HOW TO COMPLETE THIS TASK:
Find each line of the entries with the string "computer", please, and copy it.

INFORMATION GIVEN:
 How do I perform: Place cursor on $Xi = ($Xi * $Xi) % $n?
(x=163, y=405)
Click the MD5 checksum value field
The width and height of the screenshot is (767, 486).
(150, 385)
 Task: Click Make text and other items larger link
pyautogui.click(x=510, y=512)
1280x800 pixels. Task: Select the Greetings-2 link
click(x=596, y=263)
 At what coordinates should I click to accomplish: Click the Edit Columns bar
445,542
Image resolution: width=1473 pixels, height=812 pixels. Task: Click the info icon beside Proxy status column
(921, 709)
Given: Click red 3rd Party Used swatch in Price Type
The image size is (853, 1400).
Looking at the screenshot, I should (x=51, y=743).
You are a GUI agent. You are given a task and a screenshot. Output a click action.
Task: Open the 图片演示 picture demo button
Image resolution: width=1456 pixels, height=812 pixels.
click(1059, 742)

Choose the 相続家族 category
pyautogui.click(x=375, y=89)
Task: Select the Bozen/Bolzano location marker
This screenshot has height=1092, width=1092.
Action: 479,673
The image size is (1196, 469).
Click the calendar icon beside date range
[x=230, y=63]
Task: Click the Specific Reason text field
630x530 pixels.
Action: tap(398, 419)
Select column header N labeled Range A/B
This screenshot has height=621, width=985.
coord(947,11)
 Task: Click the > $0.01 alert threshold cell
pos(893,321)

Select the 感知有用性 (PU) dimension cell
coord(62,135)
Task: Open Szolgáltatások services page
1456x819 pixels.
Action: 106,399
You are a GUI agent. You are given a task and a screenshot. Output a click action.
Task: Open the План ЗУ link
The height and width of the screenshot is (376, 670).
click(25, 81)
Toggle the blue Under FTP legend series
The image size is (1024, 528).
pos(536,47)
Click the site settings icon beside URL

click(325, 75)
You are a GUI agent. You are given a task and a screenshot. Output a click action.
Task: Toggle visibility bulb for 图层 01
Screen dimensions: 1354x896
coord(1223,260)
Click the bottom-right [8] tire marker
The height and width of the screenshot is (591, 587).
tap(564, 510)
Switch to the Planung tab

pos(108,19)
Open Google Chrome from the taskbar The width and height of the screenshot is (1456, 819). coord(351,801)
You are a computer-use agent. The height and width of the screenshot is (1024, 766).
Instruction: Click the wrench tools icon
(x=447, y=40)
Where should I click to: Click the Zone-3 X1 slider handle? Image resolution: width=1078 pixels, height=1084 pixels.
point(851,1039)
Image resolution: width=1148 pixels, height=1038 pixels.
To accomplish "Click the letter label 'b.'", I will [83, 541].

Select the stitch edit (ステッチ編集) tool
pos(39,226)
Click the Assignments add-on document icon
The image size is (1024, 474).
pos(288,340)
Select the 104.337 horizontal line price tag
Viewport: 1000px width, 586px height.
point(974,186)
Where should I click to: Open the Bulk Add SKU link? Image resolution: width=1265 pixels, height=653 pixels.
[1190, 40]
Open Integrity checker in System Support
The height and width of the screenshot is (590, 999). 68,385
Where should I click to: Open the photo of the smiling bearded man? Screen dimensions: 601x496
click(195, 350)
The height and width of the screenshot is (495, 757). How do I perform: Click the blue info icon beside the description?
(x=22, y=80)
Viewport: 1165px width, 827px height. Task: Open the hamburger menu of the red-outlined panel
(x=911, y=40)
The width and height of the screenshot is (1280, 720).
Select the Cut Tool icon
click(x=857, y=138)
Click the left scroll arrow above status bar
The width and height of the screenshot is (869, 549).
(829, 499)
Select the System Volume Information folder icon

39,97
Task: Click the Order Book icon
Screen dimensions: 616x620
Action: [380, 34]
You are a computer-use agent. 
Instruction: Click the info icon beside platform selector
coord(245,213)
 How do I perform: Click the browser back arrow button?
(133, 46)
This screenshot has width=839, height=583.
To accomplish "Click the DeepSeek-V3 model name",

TASK RESPONSE:
You are a computer-use agent. The height and width of the screenshot is (1024, 766).
You are a computer-use agent. 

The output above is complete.